# [EXTRAIT]
········
S’inspirer de la Nature sous climat chaud

La particularité de la construction sous climat tropical ou désertique est de prendre place le plus souvent dans des environnements aux contraintes naturelles fortes, que ce soit en termes de températures, de précipitations, d’événements climatiques ou telluriques ou de gestion des ressources. En prenant en compte la végétalisation dès la conception des villes, il est ainsi possible de réduire l’effet des îlots de chaleur.

La Nature fournit aussi une source inépuisable de formes géométriques, de designs et de couleurs. Des inspirations qui peuvent être reprises quotidiennement par les architectes dans l’élaboration de leurs plans. Cela est notamment valable pour densifier les villes sous climat chaud, tout en respectant un agencement permettant à la fois de les rendre plus confortables et efficientes sur le plan énergétique. Anticiper le plan d’urbanisme et l’adapter aux conditions locales, permet en effet une meilleure régulation des flux d’airs et une optimisation de la capture solaire.
········
# [LIGNES]
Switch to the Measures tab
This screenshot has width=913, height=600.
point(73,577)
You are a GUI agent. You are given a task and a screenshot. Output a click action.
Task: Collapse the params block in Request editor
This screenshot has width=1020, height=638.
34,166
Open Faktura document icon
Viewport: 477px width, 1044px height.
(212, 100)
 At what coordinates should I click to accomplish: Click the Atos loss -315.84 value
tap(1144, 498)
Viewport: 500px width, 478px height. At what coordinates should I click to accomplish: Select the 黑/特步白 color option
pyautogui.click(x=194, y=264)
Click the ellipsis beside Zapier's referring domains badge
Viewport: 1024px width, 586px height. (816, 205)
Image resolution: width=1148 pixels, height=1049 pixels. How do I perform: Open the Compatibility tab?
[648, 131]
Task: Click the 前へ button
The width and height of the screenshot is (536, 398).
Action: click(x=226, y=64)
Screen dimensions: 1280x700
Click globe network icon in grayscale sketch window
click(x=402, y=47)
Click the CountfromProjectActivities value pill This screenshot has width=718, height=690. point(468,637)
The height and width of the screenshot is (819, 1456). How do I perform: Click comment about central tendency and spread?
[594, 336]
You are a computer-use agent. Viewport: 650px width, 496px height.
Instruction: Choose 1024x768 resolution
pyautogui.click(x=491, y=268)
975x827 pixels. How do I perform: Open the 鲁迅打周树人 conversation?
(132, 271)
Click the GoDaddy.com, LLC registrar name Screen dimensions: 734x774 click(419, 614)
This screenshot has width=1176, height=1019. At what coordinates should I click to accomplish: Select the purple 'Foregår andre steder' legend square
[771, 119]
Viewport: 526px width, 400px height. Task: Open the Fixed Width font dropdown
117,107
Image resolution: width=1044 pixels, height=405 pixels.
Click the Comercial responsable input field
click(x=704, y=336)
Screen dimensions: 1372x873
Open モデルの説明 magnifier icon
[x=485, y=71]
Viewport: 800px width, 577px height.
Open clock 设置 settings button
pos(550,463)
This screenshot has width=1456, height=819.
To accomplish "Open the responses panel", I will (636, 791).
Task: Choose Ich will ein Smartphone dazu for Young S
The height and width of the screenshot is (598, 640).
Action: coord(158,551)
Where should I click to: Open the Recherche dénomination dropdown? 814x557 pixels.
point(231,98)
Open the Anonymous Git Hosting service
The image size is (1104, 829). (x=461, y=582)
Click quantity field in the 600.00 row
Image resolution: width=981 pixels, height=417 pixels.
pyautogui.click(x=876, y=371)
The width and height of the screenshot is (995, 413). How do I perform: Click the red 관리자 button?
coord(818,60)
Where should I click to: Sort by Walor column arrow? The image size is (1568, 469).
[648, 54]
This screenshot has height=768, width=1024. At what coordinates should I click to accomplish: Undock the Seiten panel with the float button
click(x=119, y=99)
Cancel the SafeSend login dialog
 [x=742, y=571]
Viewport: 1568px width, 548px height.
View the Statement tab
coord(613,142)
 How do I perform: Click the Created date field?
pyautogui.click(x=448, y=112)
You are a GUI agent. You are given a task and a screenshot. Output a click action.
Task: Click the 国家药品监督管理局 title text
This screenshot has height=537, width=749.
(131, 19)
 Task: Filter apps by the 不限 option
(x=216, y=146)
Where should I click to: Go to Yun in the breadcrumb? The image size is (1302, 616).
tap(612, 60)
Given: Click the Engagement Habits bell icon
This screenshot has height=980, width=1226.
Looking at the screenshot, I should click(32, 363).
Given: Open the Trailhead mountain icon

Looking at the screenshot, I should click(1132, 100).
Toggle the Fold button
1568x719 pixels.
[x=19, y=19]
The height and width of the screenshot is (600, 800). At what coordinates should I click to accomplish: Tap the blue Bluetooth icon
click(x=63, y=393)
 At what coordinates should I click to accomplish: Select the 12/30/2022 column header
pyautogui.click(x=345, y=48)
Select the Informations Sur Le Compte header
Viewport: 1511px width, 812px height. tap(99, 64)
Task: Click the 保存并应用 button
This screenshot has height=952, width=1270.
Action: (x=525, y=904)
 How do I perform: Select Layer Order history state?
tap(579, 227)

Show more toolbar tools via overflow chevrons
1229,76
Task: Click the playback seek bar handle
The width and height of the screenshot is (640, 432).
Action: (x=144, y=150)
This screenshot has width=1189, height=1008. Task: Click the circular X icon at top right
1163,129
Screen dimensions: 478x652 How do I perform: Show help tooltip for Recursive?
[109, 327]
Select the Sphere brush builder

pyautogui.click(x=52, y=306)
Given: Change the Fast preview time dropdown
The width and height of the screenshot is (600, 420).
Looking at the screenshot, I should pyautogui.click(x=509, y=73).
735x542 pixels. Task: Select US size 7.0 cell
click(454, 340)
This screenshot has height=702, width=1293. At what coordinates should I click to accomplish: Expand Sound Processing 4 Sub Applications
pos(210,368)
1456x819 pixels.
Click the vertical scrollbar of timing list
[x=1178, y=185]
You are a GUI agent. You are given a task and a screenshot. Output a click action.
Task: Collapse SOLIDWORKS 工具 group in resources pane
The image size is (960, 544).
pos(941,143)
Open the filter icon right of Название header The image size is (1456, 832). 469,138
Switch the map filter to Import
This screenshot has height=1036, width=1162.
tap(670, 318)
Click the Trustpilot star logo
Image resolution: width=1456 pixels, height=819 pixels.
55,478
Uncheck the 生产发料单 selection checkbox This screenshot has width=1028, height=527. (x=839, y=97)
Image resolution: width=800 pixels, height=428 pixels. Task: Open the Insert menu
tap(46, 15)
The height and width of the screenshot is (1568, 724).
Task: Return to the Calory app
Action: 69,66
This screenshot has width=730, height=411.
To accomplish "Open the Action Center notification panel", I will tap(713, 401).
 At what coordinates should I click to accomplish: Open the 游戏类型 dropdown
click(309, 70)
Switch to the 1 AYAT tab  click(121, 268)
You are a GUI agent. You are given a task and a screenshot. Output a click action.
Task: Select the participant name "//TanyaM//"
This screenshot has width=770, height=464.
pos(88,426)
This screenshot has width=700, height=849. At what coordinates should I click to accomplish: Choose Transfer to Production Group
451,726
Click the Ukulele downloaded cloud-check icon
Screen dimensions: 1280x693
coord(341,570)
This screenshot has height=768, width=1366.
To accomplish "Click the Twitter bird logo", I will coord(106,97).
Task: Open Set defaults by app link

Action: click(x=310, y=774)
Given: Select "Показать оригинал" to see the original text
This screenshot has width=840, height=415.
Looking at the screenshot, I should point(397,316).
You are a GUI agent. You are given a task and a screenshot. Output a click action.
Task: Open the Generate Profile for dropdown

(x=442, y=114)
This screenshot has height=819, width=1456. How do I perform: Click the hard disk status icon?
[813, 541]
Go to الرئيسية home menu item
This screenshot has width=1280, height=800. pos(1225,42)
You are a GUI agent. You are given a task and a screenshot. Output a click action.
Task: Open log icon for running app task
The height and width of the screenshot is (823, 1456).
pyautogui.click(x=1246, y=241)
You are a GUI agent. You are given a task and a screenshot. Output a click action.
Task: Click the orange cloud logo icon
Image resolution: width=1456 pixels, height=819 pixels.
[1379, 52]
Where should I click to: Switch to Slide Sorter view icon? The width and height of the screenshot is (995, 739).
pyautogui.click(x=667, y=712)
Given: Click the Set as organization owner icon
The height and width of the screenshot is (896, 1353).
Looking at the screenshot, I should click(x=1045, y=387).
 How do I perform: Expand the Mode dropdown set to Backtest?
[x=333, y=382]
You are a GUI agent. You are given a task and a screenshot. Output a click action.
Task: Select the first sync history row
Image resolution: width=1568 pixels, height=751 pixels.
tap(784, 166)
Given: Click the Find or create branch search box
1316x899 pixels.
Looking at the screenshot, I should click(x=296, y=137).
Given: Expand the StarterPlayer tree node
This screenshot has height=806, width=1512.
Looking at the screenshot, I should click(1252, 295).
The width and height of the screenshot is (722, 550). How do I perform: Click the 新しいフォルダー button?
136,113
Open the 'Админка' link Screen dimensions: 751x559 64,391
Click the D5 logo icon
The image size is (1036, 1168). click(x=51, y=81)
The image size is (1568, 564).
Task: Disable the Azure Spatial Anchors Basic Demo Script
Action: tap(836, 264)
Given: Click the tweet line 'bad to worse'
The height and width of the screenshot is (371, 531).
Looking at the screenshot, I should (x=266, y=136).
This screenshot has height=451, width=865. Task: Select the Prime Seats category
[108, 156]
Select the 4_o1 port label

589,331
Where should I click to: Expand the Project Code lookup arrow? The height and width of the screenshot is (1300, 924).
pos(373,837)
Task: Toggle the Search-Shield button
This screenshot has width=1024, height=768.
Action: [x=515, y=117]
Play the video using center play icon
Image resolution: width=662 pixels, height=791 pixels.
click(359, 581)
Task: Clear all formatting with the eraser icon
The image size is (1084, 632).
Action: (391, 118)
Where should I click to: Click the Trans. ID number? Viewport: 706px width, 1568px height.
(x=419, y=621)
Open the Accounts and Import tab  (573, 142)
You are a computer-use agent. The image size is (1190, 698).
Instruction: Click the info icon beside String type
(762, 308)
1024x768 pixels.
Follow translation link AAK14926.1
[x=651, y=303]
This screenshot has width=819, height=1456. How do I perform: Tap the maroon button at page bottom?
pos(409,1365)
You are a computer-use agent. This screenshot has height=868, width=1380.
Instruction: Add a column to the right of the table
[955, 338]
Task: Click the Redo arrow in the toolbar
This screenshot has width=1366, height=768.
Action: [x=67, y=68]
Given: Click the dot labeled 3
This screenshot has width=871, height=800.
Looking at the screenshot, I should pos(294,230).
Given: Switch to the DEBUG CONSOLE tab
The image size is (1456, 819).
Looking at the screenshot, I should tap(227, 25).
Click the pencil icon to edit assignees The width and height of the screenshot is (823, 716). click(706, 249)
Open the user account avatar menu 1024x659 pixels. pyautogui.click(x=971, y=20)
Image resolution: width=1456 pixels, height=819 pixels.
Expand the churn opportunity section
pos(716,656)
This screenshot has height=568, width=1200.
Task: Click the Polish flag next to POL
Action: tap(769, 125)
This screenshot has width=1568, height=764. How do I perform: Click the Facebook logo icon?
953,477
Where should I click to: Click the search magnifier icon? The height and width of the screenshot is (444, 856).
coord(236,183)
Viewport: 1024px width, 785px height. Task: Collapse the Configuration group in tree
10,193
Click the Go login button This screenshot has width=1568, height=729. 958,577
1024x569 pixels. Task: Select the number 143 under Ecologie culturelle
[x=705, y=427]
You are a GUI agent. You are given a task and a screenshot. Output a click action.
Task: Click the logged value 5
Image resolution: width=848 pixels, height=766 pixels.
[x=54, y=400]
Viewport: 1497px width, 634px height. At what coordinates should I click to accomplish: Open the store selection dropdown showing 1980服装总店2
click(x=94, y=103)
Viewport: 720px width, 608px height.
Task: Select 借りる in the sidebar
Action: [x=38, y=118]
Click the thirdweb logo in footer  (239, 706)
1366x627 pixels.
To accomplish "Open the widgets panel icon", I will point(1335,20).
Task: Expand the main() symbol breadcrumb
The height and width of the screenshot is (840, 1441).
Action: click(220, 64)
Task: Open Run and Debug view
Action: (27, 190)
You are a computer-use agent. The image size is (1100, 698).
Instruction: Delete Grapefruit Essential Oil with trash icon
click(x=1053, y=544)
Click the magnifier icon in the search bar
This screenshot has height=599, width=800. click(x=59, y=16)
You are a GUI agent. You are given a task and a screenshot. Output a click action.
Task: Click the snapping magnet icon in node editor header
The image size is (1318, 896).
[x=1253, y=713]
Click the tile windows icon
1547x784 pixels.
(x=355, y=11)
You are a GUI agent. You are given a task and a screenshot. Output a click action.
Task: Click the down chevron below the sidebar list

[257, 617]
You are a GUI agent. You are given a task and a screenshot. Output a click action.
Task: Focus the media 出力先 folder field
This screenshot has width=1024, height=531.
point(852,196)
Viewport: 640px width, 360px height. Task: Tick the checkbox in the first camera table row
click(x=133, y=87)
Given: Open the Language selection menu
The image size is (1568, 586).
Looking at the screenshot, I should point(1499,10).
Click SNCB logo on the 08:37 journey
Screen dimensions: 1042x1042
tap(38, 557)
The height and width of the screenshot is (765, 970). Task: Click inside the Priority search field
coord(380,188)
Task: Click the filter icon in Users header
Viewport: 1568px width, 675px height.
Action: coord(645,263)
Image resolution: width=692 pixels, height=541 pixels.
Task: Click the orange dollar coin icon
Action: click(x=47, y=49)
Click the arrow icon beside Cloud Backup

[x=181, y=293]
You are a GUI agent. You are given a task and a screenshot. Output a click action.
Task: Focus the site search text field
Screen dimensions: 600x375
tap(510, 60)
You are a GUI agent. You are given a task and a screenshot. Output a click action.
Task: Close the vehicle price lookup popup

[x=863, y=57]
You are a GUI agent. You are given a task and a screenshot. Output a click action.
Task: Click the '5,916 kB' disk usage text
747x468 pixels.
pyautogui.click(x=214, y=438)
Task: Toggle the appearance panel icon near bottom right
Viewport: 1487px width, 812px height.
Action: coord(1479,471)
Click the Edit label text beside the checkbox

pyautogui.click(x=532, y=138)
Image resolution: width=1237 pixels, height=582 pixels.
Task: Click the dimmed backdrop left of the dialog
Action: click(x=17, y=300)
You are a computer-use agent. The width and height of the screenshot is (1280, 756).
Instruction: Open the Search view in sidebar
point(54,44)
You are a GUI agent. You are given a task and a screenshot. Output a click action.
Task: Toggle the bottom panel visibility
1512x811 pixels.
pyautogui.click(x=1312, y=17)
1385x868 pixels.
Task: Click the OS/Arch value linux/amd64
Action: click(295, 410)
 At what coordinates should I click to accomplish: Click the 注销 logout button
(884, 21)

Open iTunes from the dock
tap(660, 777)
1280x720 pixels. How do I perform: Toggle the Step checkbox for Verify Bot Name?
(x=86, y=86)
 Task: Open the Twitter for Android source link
········
# [ÉNONCÉ]
Prolongez le texte sur la construction sous climat chaud après sa dernière phrase. Les items ne servent à rien pour ce travail.

# [RÉSULTAT FINAL]
La termitière : une source d’inspiration pour le biomimétisme

La termitière est sans doute l’un des meilleurs exemples de source d’inspiration pour le biomimétisme sous climat chaud ou climat tropical. La gestion des flux d’airs qui en résulte peut en effet être appliquée à tous types de bâtiments. Depuis le centre commercial traditionnel, comme le Eastgate Centre au Zimbabwe, ou l’église de Nianing qui en reprend la forme, le principe et la couleur de manière stylisée.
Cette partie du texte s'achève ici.